First Trout of the Day
 I had been reading on the Internet that the sulphur mayflies had been hatching on Oil Creek, so I had high hopes for some dry fly action. However, it wasn't to be that day, as I saw a handful of sulphurs, but very few rises. Being an optimist, I did try fishing a parachute sulphur to the sporadic rises I did see, but I didn't seem to be getting any interest from the trout. After a while, I gave up on the dry fly and switched to a pheasant tail nymph. I fished this for a while with no luck either, and decided that it might be time to try something else.

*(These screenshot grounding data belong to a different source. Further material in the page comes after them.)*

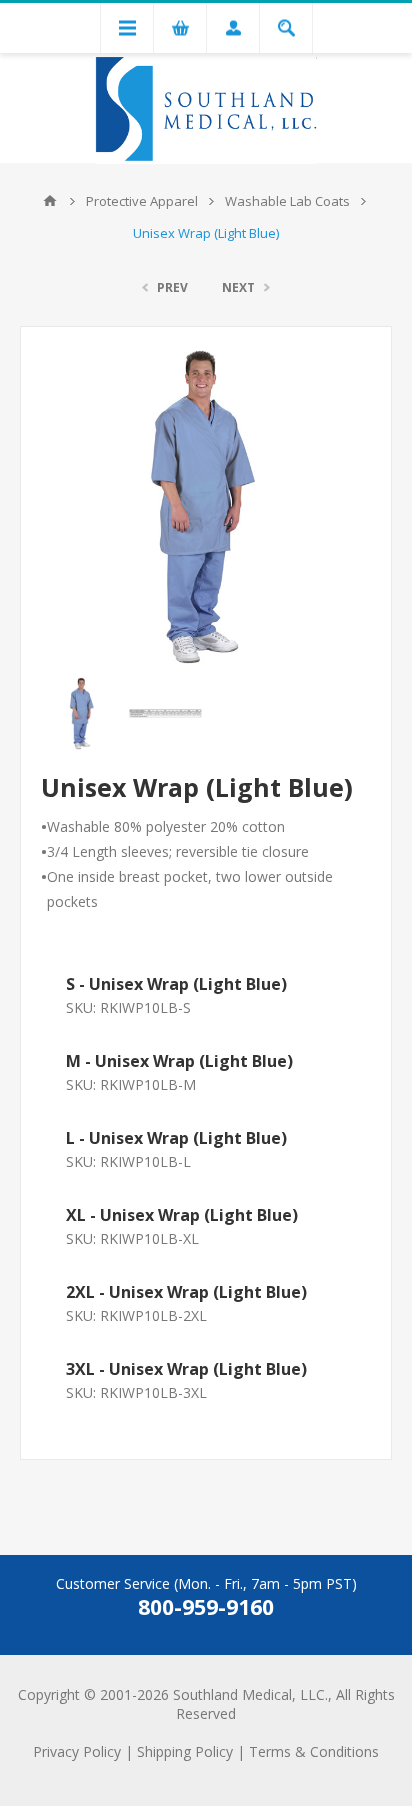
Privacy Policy (77, 1751)
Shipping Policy (185, 1751)
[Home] (50, 201)
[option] (82, 713)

After being skunked on the sulphur and the pheasant tail, I switched to a hare's ear nymph and in a few minutes was able to land the first trout of the day. It was a pretty rainbow that came from a deep run, and after that I had a little more confidence in my fly choice finally being right. In the mean time, more fishermen started showing up, I'm assuming anticipating a sulphur hatch like I was. I noticed that the others were having about the same luck as me, catching a fish once in a while but nobody seemed to be catching a bunch. I worked my way on downstream a little further, switching to a bead head hare's ear after losing the first fly to a bad cast and hungry bank side weeds. I picked up two more nice rainbows on this fly, and missed a couple more strikes.
Oil Creek Rainbow

It was starting to get late in the evening and the sulphurs never showed, so I decided to call it a day and headed on back to the car. Since we had to travel back home Monday and be back at work on Tuesday, Saturday wound up being my only chance to fish. It was a quick trip, but it reminded me once again how much I enjoy fishing Oil Creek. I've never seemed to catch a lot of trout there on any one trip, but the challenge of matching the hatch and fishing some different water than I'm used to always makes it a fun place to fish. With summer break coming up for teachers, the next thing on my outdoor agenda is to hit a few streams around home. Hopefully that will lead to a few more rambles to write about. Until then, thanks for stopping by!